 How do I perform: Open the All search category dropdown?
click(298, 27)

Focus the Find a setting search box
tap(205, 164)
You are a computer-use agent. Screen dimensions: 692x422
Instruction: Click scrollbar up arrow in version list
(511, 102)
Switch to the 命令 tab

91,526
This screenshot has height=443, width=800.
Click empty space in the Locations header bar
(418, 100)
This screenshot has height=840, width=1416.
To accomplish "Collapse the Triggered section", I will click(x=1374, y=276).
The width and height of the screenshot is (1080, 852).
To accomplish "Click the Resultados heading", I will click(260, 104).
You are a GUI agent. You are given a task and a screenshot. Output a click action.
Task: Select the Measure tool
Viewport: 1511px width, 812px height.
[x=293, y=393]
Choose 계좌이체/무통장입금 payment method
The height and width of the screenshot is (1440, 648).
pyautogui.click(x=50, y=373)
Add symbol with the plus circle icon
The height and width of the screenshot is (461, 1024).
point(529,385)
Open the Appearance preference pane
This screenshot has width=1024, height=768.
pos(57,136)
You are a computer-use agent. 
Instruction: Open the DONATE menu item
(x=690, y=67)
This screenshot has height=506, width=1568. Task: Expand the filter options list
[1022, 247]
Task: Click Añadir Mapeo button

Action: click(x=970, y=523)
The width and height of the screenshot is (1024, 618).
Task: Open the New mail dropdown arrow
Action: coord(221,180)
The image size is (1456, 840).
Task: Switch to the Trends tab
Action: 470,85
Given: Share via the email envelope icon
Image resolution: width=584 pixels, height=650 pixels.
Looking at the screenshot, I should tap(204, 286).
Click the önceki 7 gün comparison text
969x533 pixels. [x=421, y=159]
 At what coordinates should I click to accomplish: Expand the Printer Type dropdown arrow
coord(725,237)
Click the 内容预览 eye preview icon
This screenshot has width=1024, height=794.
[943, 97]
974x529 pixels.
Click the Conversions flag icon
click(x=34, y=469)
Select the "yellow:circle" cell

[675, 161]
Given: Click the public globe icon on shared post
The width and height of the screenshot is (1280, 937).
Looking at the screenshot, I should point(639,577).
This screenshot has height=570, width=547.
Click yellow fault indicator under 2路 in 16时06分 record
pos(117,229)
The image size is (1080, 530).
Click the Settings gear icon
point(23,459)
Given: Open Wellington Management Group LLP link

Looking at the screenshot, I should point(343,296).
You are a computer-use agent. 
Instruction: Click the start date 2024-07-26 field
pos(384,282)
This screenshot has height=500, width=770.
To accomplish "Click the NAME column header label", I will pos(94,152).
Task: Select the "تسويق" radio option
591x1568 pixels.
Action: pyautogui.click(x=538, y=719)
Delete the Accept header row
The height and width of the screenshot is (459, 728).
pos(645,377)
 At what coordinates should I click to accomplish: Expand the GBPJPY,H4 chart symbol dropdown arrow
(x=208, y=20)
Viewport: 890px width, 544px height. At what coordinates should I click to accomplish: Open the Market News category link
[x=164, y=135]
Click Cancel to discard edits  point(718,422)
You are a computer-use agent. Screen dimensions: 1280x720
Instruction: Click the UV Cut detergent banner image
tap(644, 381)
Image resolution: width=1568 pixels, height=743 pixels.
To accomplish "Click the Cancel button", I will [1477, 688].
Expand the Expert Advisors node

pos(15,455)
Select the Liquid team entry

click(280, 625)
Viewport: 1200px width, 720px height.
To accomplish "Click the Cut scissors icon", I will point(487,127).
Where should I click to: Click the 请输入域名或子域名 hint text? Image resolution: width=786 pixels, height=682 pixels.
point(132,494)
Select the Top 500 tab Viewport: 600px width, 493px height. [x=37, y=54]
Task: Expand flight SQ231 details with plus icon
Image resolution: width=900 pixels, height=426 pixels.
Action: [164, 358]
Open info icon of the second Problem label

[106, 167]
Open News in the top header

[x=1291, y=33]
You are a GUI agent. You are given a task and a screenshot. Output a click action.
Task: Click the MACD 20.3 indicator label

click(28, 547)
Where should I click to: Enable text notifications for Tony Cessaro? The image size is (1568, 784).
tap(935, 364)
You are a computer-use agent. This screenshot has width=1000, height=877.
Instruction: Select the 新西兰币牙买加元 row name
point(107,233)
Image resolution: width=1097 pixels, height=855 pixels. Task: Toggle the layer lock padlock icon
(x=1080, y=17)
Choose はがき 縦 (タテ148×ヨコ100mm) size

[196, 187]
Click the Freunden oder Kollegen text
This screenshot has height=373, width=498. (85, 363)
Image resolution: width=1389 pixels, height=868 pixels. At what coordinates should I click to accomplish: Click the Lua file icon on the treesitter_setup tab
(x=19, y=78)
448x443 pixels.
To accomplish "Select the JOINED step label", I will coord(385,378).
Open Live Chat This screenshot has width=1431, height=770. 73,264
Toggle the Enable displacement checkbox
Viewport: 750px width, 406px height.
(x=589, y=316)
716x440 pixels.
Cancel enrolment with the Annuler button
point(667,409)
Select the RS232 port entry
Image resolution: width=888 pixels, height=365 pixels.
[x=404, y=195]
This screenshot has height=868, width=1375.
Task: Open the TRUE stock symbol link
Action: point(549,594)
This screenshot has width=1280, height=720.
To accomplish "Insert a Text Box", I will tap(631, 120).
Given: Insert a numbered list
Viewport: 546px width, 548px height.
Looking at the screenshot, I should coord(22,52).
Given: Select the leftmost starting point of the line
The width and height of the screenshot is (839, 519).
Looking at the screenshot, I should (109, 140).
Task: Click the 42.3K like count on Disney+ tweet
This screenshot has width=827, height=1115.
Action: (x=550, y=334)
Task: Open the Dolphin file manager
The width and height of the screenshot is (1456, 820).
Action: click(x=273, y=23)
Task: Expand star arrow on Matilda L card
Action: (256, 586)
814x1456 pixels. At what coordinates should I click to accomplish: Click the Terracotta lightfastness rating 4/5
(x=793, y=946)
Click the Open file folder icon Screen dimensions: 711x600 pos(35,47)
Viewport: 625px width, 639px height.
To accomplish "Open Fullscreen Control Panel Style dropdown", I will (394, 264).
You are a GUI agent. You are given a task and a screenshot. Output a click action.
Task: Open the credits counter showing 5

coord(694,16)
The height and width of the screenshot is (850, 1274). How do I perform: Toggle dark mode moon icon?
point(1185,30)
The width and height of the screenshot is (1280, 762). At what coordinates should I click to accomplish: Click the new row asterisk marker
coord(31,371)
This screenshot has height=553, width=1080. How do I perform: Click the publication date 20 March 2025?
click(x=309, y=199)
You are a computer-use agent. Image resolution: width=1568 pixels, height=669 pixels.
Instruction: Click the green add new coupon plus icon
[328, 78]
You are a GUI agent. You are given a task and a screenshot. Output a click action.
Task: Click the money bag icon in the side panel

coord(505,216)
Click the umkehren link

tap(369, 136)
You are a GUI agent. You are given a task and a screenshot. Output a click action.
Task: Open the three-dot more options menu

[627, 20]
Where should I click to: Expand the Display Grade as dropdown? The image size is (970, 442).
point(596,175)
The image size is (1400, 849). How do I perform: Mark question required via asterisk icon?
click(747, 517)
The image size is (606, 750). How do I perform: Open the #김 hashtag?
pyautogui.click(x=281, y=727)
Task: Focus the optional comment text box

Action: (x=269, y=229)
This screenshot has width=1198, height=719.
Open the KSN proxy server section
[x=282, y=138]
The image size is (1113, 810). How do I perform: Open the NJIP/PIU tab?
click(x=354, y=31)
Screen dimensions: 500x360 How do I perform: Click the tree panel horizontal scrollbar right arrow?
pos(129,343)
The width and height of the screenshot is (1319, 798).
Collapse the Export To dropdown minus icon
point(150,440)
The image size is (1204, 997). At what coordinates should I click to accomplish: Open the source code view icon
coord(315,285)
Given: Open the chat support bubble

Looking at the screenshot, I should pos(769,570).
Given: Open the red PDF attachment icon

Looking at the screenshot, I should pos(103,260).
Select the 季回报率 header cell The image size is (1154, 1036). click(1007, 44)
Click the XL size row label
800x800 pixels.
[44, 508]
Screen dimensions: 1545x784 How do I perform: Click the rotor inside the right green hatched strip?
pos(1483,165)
=-=-=-=-=
### Prompt:
Word for word, repeat the data from its first line through the line with "Add symbol with the plus circle icon", including both of those lines and no others.

### Solution for this exercise:
 How do I perform: Open the All search category dropdown?
click(298, 27)

Focus the Find a setting search box
tap(205, 164)
You are a computer-use agent. Screen dimensions: 692x422
Instruction: Click scrollbar up arrow in version list
(511, 102)
Switch to the 命令 tab

91,526
This screenshot has height=443, width=800.
Click empty space in the Locations header bar
(418, 100)
This screenshot has height=840, width=1416.
To accomplish "Collapse the Triggered section", I will click(x=1374, y=276).
The width and height of the screenshot is (1080, 852).
To accomplish "Click the Resultados heading", I will click(260, 104).
You are a GUI agent. You are given a task and a screenshot. Output a click action.
Task: Select the Measure tool
Viewport: 1511px width, 812px height.
[x=293, y=393]
Choose 계좌이체/무통장입금 payment method
The height and width of the screenshot is (1440, 648).
pyautogui.click(x=50, y=373)
Add symbol with the plus circle icon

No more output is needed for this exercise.